From “bytes” perspective, Python 2.x is very similar to C. Default strings are also byte arrays. So one can read entire file with s = open("file.ext").read() and process it as ASCII string or as binary data. Python is however more limited in raw memory access. While in C every single byte is accessible with pointers, Python is closer to human kind. It has a dedicated struct module that packs and unpacks bytes. See for example:

from struct import pack, unpack

p = pack("!ih", 65, 66)         # ! = network order; i = integer; s = short
print repr(p)                   # string '\x00\x00\x00A\x00B'
open('data.dat', 'w').write(p)

s = open('data.dat').read()
t = unpack("!ih", s)
print t                         # (65, 66)

Note, that we specified the byte order - network or big-endian, so that this script will save in file “binary” same data on all architectures. With the same ease, one may do byte manipulations with this module. E.g. split 32-bit integer to two 16-bit shorts, just like in C.

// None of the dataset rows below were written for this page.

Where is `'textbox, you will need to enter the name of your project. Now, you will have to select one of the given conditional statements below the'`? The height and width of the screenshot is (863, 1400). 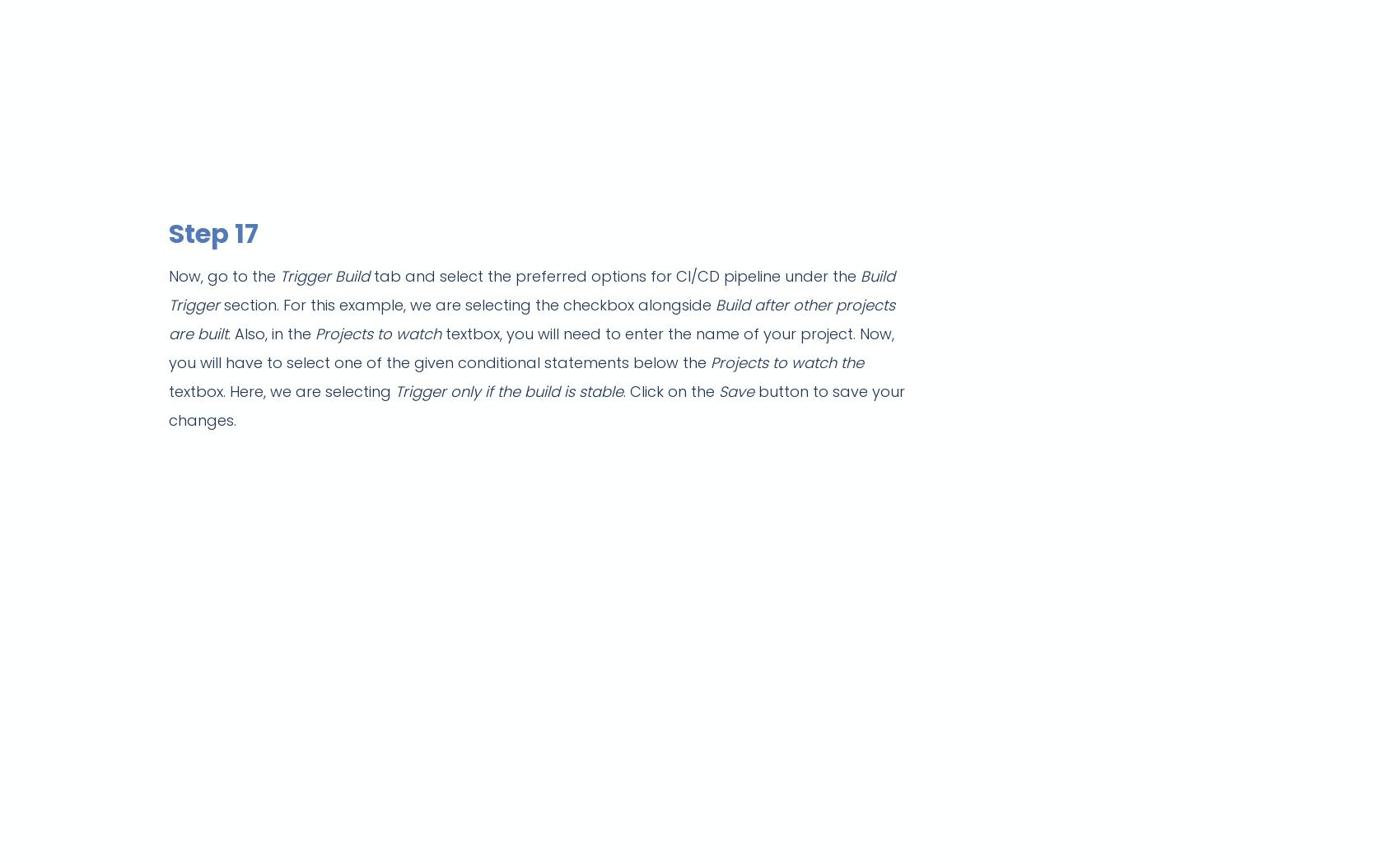 'textbox, you will need to enter the name of your project. Now, you will have to select one of the given conditional statements below the' is located at coordinates (531, 348).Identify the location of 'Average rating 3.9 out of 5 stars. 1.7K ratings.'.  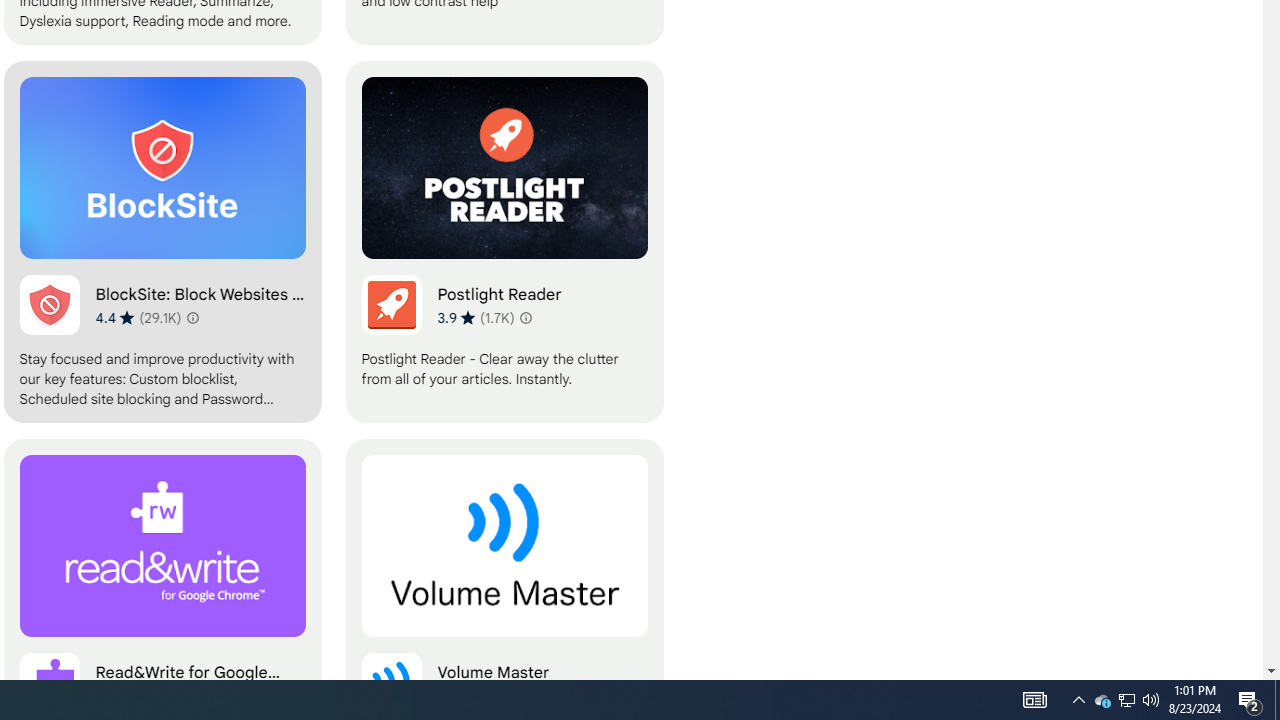
(474, 316).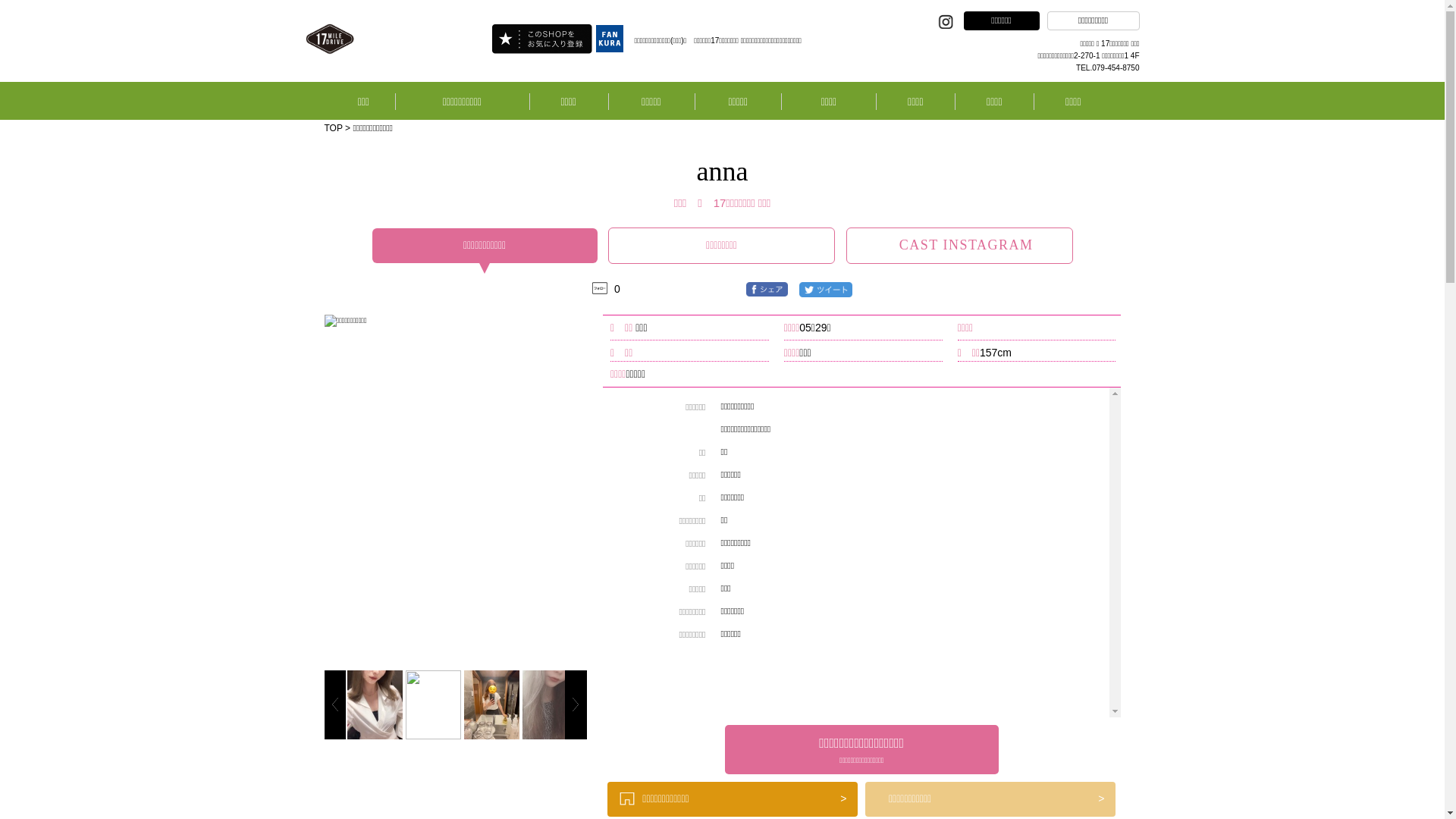 The image size is (1456, 819). Describe the element at coordinates (333, 127) in the screenshot. I see `'TOP'` at that location.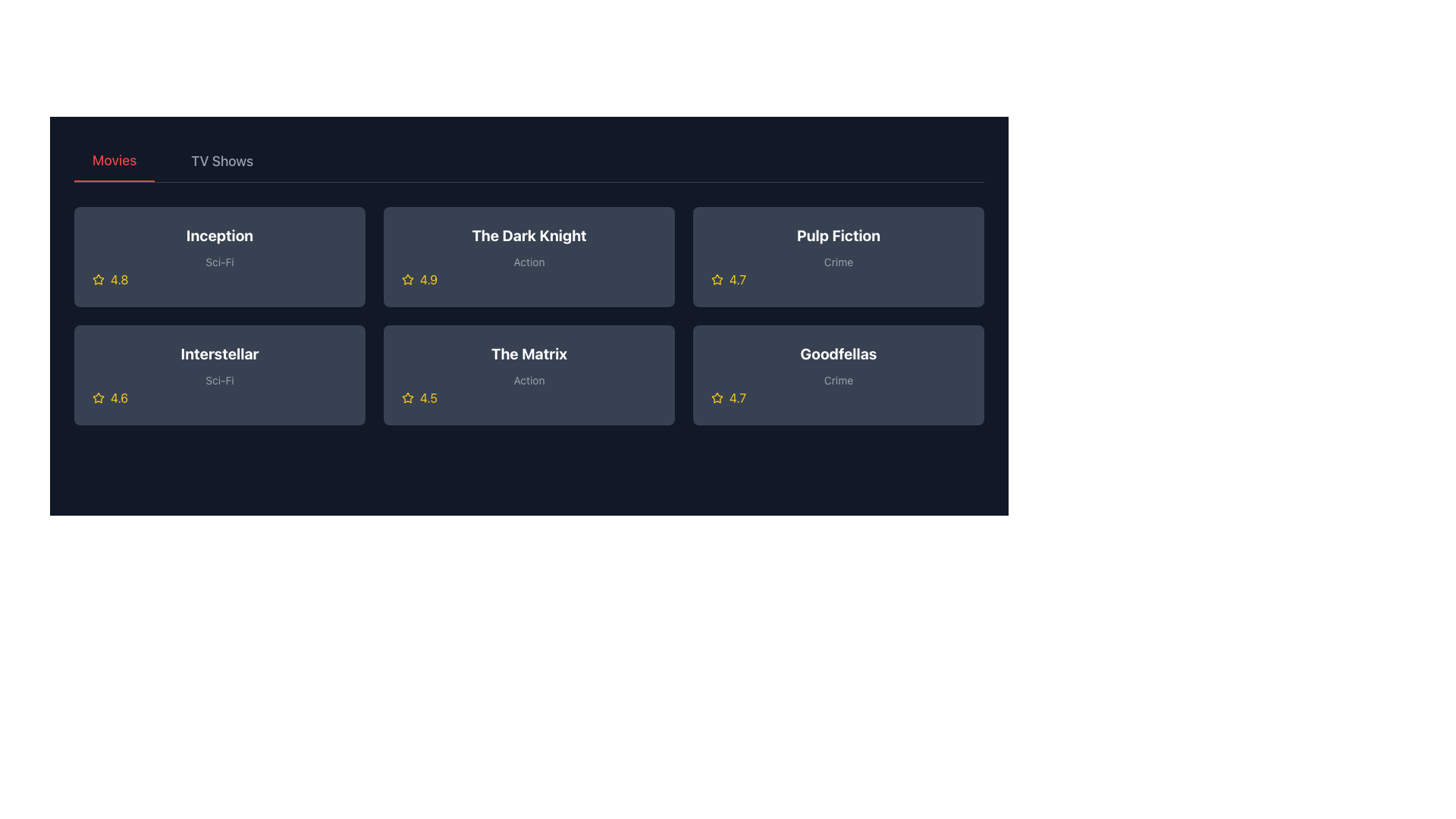  What do you see at coordinates (837, 236) in the screenshot?
I see `the card component that contains the 'Pulp Fiction' text label, which is displayed in a bold, large white font and located in the top-right of the grid structure` at bounding box center [837, 236].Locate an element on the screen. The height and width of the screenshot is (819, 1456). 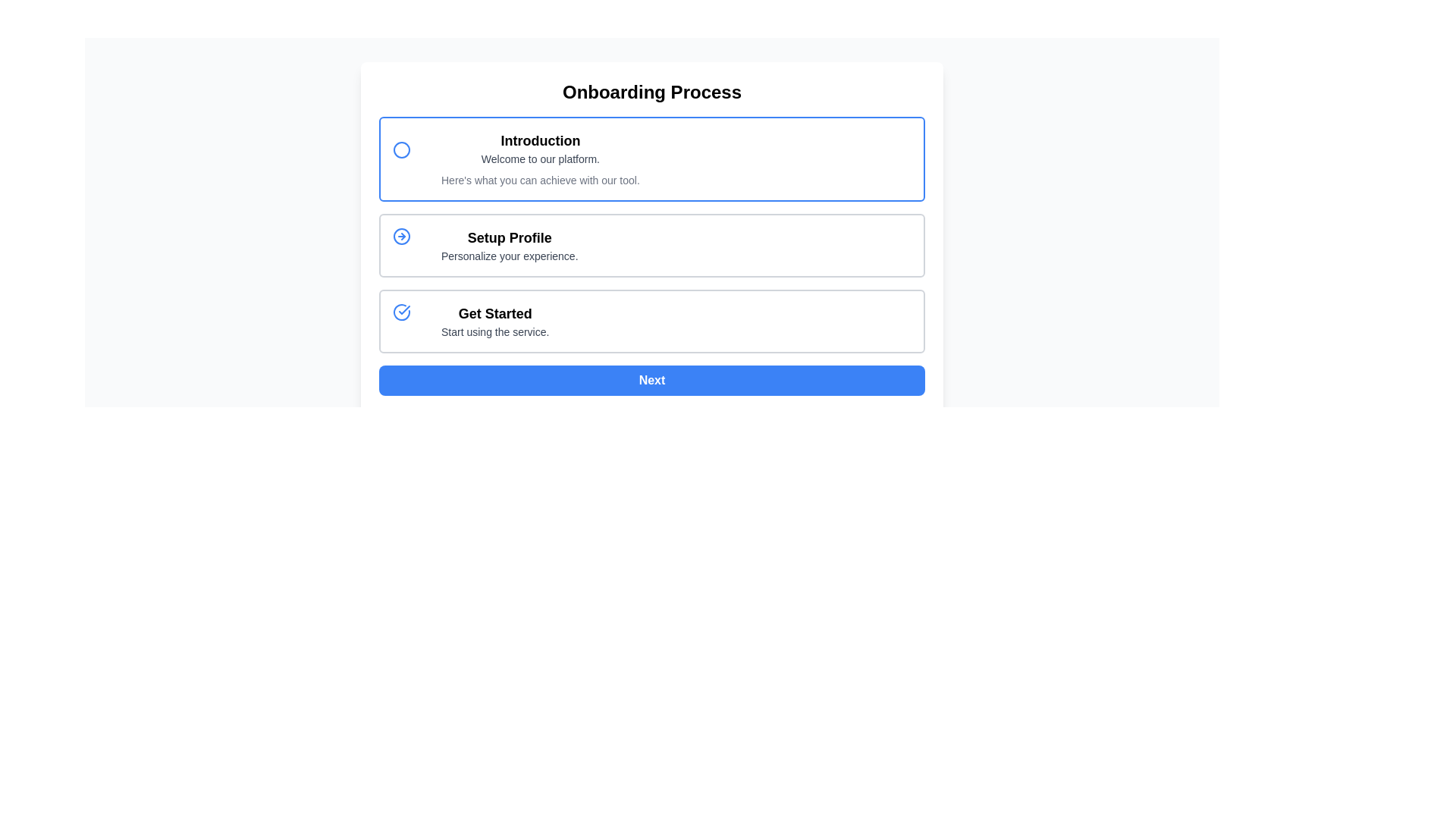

Python 2.x also provides a unicode data type for Unicode strings. Given file:

aaa угу bbb

(note Russian letters in the middle) we may do:

s = open('text.txt').read() # incorrectly reads as ASCII / byte array
print repr(s)               # 'aaa \xd0\xb5\xd0\xbb\xd1\x8c bbb\n'

import codecs               # encoder/decoder
u = codecs.open("text.txt", "r", "utf-8").read()
print repr(u)               # correct: u'aaa \u0435\u043b\u044c bbb\n'

C#

C# is a modern language. Being such it’s fully aware of byte quirks and the difference between the character and the byte. The char data type explicitly represents a Unicode character. It is 16-bit long which is enough for many applications. So while we’re working with data, we have to tell .NET plainly when raw bytes should be read or written:

public static void Main()
{
    int i = 65; short s = 66;
    var bytes = Enumerable.Concat(
        BitConverter.GetBytes(i),
        BitConverter.GetBytes(s)
    );        
    File.WriteAllBytes("bytes.bin", bytes.ToArray());
    
    byte[] read = File.ReadAllBytes("bytes.bin");
    Console.WriteLine(
        "Read: int {0} and short {1}",
        BitConverter.ToInt32(read, 0),
        BitConverter.ToInt16(read, 4)
    );
}

And what will happen if a textual file is read into a string? Let’s try:

public static void Main()
{
    string s = File.ReadAllText("text.txt"); // same file as in Python
    Console.WriteLine(s); // aaa угу bbb
}

File.ReadAllText() automatically detects UTF-8 encoding and loads file content correctly. C# makes clear the distinction between the byte array the string.

Bottom line

All data is made of bytes. Advanced operations with such basic types as integer, struct or require awareness of endianness, alignment and characters. We understood how to operate on those concepts in three mainstream programming languages: C++, Python and C#.